Com muita dificuldade, empatando
o que tinha aforrado e mais uns empréstimos pedidos aos mais chegados, num mês
do segundo semestre do ano passado, Marinela abriu o seu negócio. Mas esta
época de vacas magras, onde o pasto verde escasseia e o seco emigrou para
outras paragens, não se mostra generoso com quem arrisca tudo para se sentir
útil. É um tempo dividido, onde o cinzento-escuro faz apagar as cores vivas da
espiritualidade e o mundo, com toda a sua carga negativa, parece poisar nos
ombros de quem caminha com grande esforço e suores continuados. E se a tristeza
se propaga muito mais rápido do que a alegria, é mais que certo que a mágoa,
como enxurrada num cálido Agosto, vai arrastar todos. Transeuntes e lojistas,
sem o sentirem, irão ser envolvidos num nevoeiro opaco e sem luz onde o presente
parece passado e o futuro já começou ontem.

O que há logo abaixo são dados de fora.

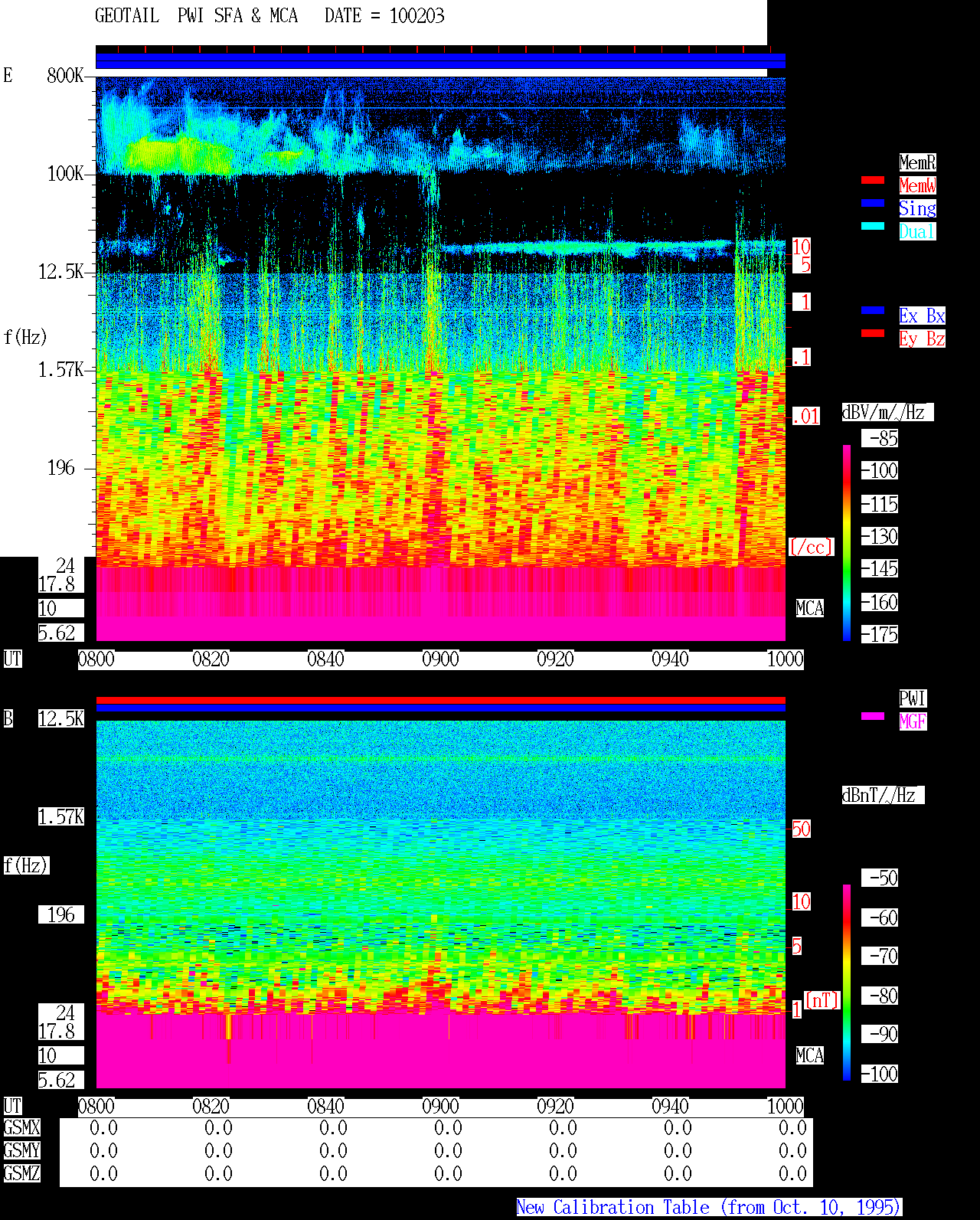Image resolution: width=980 pixels, height=1220 pixels.
Task: Click the dBV/m/√Hz color scale bar
Action: click(x=847, y=543)
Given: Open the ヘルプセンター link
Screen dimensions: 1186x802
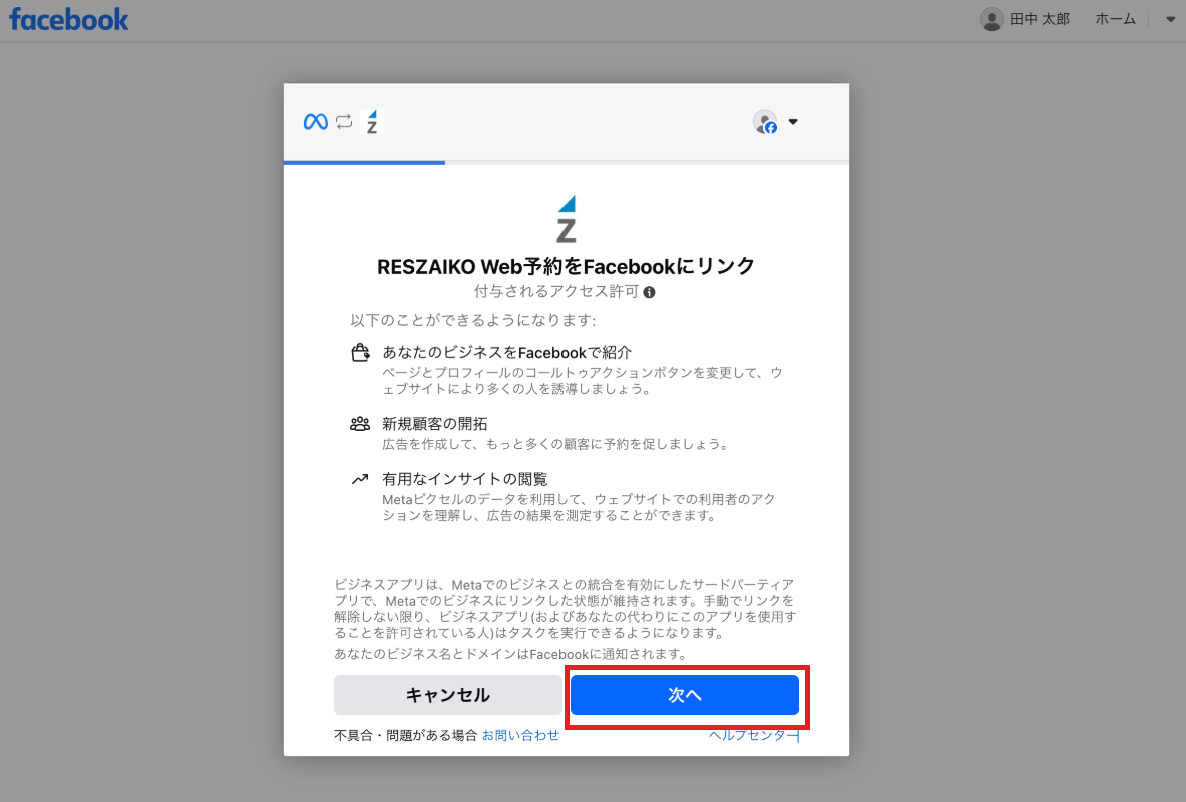Looking at the screenshot, I should point(753,735).
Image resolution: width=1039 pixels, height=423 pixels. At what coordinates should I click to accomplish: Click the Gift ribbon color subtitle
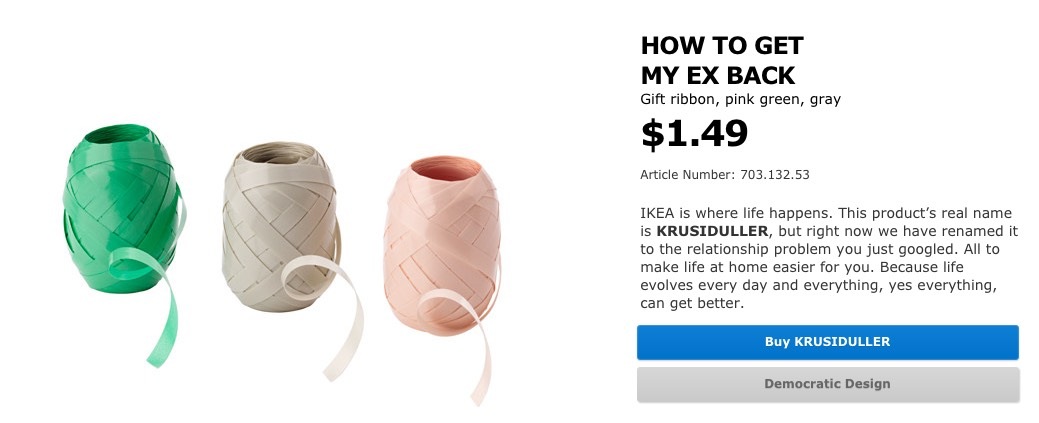tap(740, 99)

É por isto mesmo que encontrei hoje
a Marinela de olhos tristes, sem brilho e desalentados. Mas se para amanhã, tal
como hoje na tarde que se mostra macilenta e depressiva, os meteorologistas,
como prescientes meticulosos que retiram a beleza da incerteza, prevêm chuva e
dia desprezível e sem identidade, para a semana iremos ter altas temperaturas e
um Sol radioso que vai alavancar o ânimo da minha amiga. Tal como a Natureza
nos mostra, nada é contínuo e infinito. Pelo contrário, tudo é dinâmico e
impreciso. Temos apenas de saber esperar. Força Marinela! O Sol vai brilhar!